(WORK INSTRUCTIONS): Leave the images out, and otherwise write out each entry exactly.

(EXTRACTED ENTRIES):
..........
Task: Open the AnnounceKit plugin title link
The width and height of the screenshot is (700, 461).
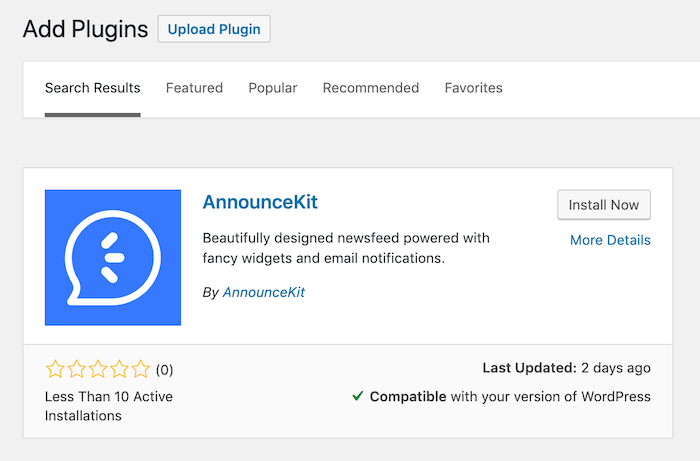Action: pyautogui.click(x=259, y=202)
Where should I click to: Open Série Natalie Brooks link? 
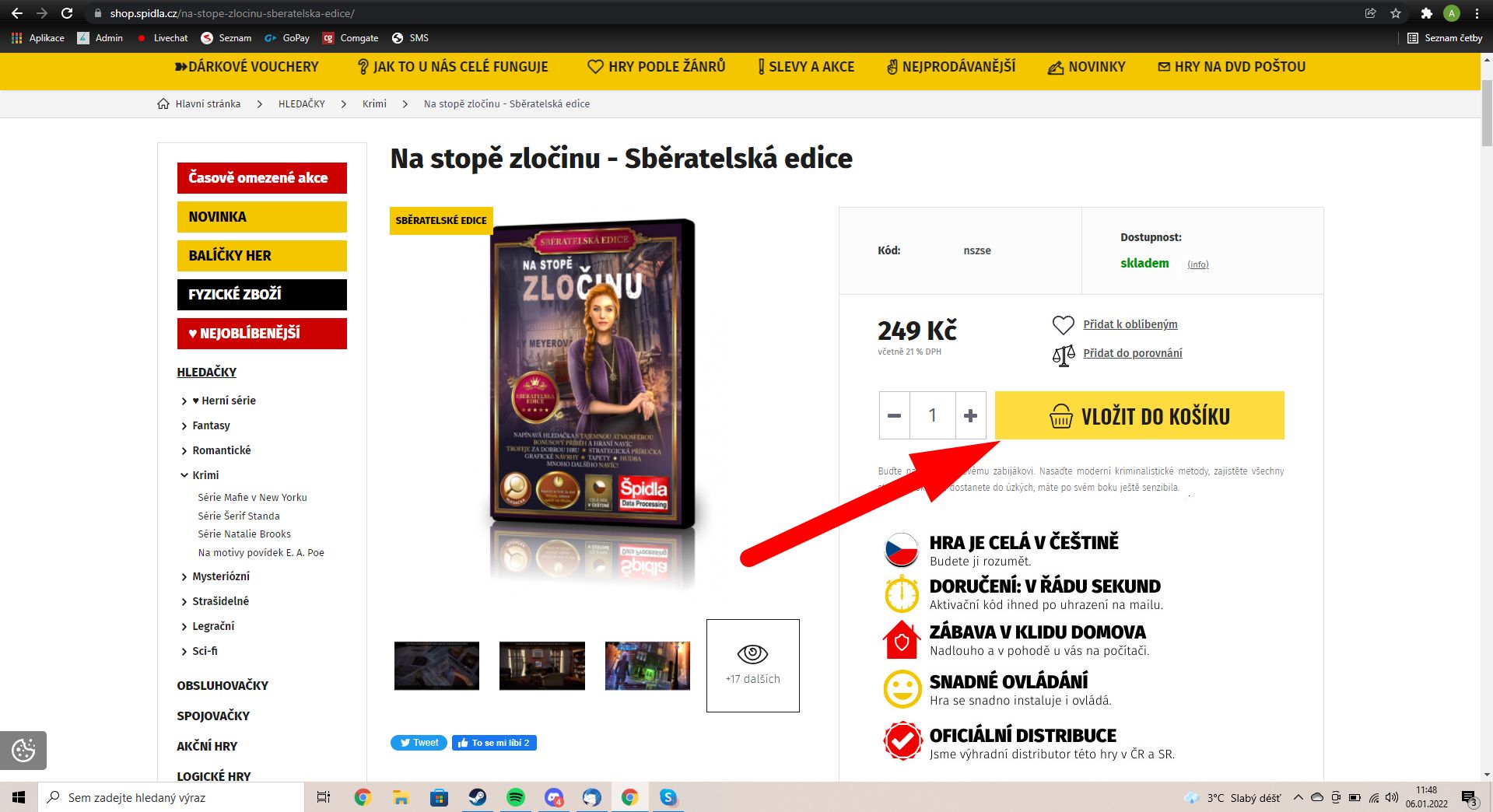[244, 534]
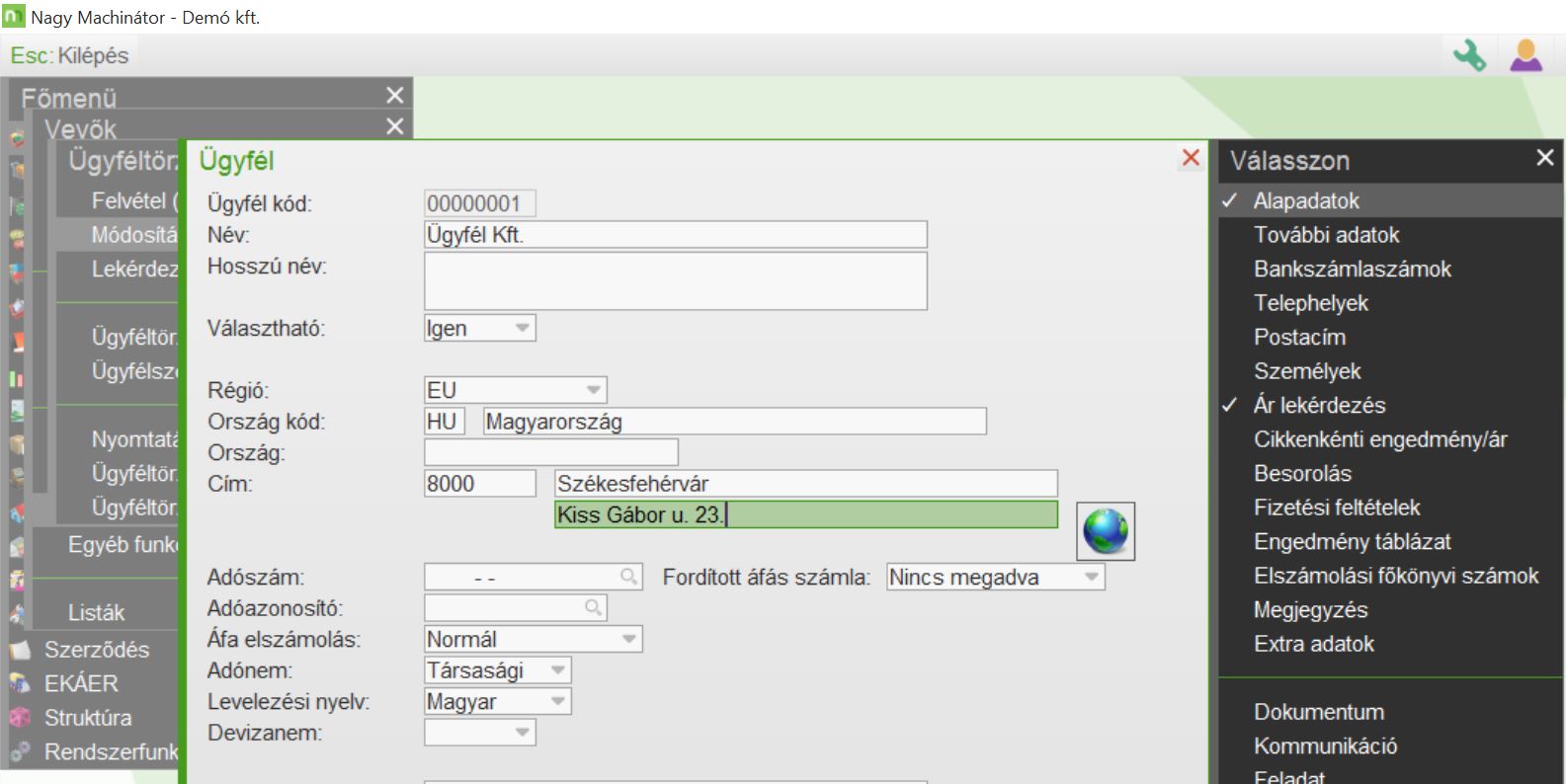This screenshot has width=1566, height=784.
Task: Open the Szerződés main menu item
Action: (x=96, y=650)
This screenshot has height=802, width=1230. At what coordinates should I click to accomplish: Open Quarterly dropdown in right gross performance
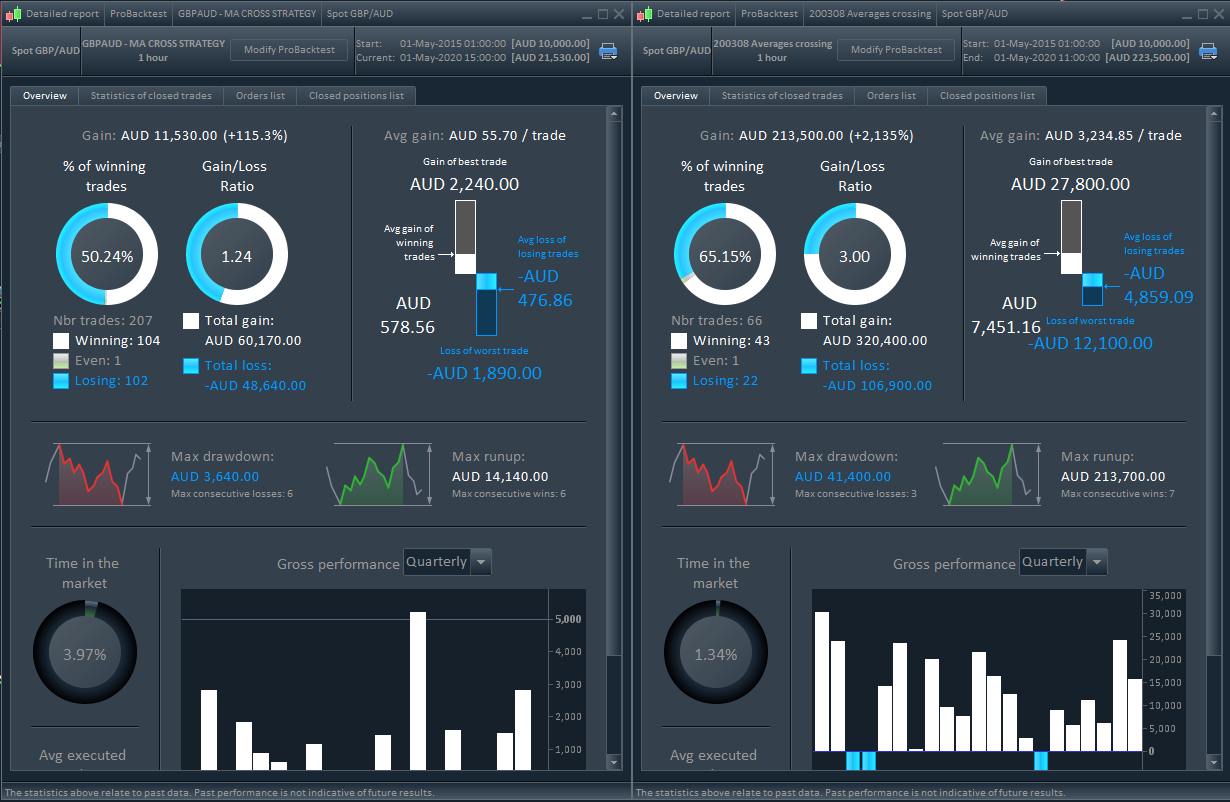pyautogui.click(x=1063, y=562)
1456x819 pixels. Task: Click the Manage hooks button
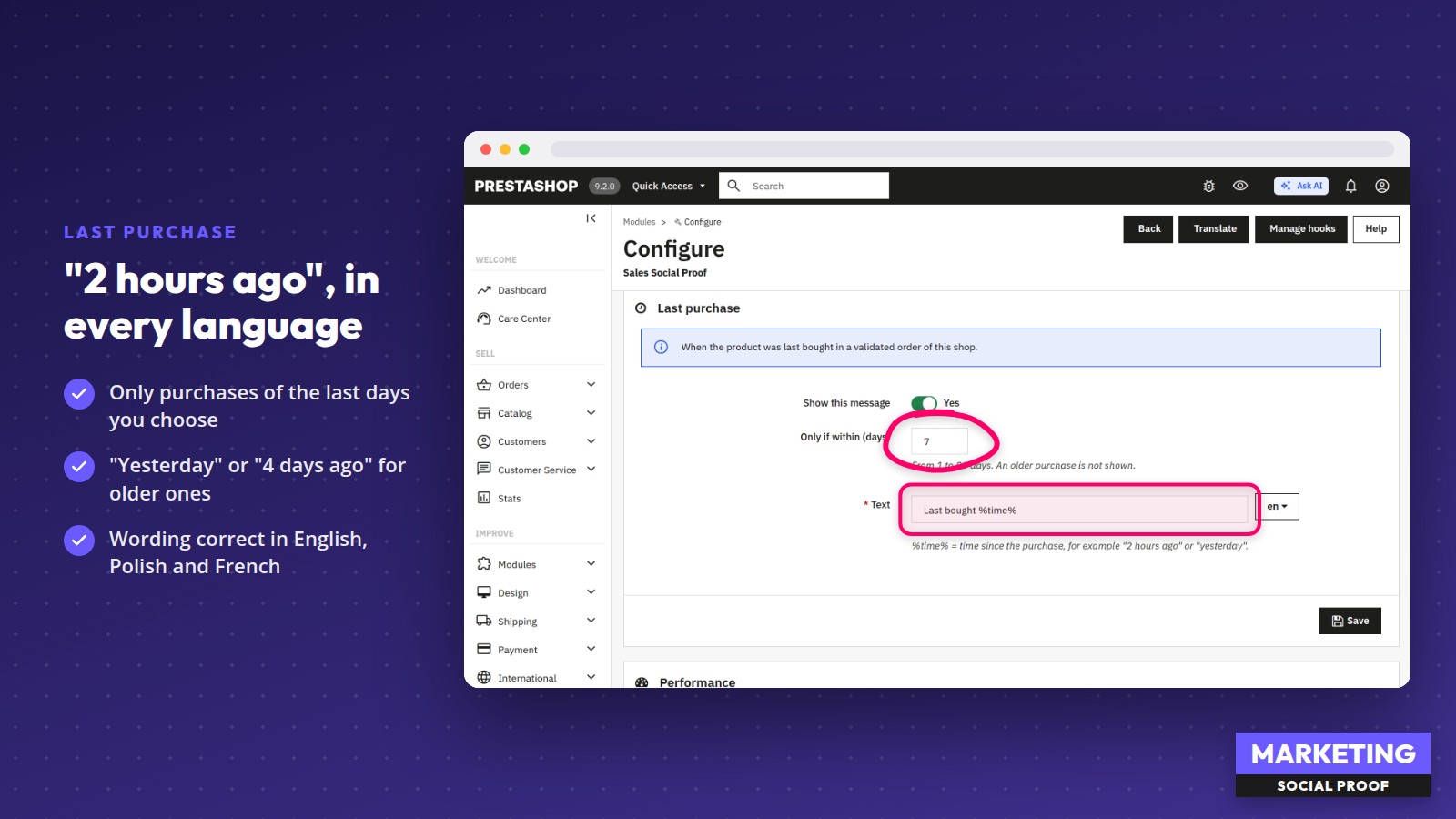point(1301,229)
..........
(SOLUTION):
Task: Open the AnnounceKit plugin title link
The width and height of the screenshot is (700, 461).
Action: pyautogui.click(x=259, y=202)
Where should I click to: Open Série Natalie Brooks link? 
[244, 534]
This screenshot has width=1566, height=784.
Task: Open the Szerződés main menu item
Action: (x=96, y=650)
This screenshot has height=802, width=1230. At what coordinates should I click to accomplish: Open Quarterly dropdown in right gross performance
pyautogui.click(x=1063, y=562)
1456x819 pixels. Task: Click the Manage hooks button
point(1301,229)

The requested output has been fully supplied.